● The exercise
Copy the lines from the one containing "This screenshot has height=819, width=1456." through the one containing "center [652, 752].", both included, reproducing each without change.

##### Information shown #####

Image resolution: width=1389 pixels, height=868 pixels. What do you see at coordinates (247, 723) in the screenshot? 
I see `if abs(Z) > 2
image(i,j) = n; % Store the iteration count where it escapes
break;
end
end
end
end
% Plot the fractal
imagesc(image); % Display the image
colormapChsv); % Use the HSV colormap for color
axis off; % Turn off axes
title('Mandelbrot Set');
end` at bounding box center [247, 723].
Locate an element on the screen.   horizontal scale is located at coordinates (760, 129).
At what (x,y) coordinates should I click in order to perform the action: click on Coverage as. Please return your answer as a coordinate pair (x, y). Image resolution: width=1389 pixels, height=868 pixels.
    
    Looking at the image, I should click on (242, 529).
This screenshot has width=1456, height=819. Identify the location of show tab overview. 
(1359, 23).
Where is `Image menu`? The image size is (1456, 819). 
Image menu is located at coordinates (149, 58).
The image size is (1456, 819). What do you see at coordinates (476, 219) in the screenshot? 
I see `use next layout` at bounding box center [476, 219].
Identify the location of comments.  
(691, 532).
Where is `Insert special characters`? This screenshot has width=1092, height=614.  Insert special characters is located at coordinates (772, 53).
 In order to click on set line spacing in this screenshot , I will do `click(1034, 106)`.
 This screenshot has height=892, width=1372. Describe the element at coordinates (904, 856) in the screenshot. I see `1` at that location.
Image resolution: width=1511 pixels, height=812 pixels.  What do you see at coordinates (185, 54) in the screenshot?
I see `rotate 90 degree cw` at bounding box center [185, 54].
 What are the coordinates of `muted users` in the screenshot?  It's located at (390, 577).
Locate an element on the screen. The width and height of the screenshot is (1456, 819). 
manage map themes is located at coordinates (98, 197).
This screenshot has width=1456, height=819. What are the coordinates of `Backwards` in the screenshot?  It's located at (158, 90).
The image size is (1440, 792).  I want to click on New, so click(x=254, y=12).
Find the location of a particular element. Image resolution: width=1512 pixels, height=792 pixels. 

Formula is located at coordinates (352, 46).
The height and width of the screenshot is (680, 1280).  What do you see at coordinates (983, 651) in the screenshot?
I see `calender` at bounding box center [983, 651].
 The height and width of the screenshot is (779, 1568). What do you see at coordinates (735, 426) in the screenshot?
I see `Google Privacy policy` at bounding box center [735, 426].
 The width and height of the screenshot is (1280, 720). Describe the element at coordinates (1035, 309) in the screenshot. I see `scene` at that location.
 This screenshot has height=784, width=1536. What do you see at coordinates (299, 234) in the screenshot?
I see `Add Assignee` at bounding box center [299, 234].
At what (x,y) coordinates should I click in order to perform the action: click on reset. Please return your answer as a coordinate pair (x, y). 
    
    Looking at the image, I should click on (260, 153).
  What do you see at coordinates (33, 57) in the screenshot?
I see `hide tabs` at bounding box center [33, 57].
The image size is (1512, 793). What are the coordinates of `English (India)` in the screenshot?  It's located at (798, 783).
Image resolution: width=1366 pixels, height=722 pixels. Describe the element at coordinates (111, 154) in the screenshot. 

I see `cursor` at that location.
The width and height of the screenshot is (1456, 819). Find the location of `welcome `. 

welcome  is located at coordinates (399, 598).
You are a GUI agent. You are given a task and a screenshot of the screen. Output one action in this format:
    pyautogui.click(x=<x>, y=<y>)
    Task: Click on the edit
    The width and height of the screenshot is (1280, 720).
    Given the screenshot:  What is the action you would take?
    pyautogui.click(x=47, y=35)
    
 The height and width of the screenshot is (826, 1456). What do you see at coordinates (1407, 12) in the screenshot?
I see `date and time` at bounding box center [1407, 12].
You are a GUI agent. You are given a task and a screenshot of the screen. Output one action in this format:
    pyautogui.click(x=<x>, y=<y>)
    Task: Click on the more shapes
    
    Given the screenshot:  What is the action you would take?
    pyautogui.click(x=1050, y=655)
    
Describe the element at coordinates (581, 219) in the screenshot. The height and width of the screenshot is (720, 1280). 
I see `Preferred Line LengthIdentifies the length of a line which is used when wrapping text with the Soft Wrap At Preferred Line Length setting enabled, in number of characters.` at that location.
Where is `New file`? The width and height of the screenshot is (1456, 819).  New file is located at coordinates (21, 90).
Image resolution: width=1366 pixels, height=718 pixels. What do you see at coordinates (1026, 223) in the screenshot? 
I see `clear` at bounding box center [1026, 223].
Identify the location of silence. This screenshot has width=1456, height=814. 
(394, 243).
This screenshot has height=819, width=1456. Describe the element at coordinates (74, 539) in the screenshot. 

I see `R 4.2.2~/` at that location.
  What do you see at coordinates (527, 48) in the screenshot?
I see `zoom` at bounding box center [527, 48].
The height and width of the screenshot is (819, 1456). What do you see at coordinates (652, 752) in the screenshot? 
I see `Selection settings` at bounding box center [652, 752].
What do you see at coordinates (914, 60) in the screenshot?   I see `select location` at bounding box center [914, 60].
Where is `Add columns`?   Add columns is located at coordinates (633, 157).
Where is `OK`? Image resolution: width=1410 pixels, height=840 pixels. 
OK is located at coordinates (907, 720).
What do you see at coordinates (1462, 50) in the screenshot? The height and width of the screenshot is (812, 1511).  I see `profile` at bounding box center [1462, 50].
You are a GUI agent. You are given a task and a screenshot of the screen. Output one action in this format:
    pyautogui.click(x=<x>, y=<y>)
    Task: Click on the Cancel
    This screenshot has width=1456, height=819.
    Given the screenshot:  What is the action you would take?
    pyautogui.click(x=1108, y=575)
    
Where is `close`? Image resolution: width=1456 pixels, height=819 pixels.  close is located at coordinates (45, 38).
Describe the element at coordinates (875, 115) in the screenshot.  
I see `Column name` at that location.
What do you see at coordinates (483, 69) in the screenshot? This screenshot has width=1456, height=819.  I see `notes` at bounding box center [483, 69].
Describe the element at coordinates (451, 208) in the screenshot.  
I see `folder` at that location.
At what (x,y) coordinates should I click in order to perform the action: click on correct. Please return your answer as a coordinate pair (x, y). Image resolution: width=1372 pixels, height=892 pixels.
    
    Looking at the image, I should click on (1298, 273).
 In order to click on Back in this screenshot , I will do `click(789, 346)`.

#####

● Output
This screenshot has height=819, width=1456. Describe the element at coordinates (74, 539) in the screenshot. 

I see `R 4.2.2~/` at that location.
  What do you see at coordinates (527, 48) in the screenshot?
I see `zoom` at bounding box center [527, 48].
The height and width of the screenshot is (819, 1456). What do you see at coordinates (652, 752) in the screenshot? 
I see `Selection settings` at bounding box center [652, 752].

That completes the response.